◆ Provided records:

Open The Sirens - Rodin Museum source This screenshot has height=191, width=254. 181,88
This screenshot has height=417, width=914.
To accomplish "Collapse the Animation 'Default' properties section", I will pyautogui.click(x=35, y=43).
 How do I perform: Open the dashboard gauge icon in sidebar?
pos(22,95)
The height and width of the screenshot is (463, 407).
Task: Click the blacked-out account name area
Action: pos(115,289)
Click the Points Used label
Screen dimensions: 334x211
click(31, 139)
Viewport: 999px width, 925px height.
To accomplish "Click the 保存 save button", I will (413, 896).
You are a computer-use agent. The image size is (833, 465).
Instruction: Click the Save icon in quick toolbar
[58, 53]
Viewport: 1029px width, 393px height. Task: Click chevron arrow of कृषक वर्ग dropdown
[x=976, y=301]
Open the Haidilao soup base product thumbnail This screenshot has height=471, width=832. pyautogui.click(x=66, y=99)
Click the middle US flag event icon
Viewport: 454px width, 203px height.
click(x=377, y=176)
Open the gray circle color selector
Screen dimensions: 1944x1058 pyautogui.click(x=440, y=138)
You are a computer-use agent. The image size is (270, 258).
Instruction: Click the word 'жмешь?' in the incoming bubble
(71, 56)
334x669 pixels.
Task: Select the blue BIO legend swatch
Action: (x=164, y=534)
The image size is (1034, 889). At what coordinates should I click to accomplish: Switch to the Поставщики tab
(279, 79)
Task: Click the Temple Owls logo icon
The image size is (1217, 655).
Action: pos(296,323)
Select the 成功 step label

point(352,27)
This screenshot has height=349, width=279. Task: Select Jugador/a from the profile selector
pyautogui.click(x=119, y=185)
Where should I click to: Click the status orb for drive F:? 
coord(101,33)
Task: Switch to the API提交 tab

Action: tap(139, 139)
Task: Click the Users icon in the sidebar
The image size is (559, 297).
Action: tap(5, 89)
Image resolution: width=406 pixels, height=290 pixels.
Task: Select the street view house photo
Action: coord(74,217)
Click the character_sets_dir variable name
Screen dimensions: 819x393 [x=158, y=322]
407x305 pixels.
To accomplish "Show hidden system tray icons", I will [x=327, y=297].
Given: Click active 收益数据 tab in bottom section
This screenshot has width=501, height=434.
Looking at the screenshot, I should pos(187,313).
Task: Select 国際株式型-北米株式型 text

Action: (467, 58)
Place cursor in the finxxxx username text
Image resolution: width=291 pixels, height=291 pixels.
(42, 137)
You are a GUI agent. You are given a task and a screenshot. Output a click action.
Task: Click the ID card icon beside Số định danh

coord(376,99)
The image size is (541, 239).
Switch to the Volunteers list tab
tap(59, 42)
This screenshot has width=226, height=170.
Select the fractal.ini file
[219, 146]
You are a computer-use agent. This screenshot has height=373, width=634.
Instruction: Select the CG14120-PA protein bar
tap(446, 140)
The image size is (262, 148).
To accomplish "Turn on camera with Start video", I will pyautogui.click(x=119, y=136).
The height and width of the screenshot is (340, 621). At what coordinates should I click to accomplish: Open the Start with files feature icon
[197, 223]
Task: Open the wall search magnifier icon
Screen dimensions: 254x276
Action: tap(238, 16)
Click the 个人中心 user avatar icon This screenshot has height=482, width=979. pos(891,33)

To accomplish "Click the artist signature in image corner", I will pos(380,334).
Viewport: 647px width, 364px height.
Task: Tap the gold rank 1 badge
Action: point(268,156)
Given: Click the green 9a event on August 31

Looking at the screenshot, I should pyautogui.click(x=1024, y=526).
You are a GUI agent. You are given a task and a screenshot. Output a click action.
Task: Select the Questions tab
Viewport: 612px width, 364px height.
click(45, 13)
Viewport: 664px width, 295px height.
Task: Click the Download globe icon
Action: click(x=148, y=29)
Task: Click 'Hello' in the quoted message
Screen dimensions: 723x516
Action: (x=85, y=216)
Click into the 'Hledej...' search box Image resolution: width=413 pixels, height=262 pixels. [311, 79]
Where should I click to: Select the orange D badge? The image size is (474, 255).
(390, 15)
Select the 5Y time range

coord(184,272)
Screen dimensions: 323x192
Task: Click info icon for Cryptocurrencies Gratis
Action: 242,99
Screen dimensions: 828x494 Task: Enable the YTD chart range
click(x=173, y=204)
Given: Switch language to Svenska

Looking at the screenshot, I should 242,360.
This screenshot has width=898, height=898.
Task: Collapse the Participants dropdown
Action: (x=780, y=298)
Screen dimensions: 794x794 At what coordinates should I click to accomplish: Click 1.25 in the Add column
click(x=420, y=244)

◆ Requirement:
Retype exactly the lines of the data above that fall between the line with "Viewport: 999px width, 925px height." and the line with "Click the middle US flag event icon", inclusive, and add nothing.

◆ Answer space:
Viewport: 999px width, 925px height.
To accomplish "Click the 保存 save button", I will (413, 896).
You are a computer-use agent. The image size is (833, 465).
Instruction: Click the Save icon in quick toolbar
[58, 53]
Viewport: 1029px width, 393px height. Task: Click chevron arrow of कृषक वर्ग dropdown
[x=976, y=301]
Open the Haidilao soup base product thumbnail This screenshot has height=471, width=832. pyautogui.click(x=66, y=99)
Click the middle US flag event icon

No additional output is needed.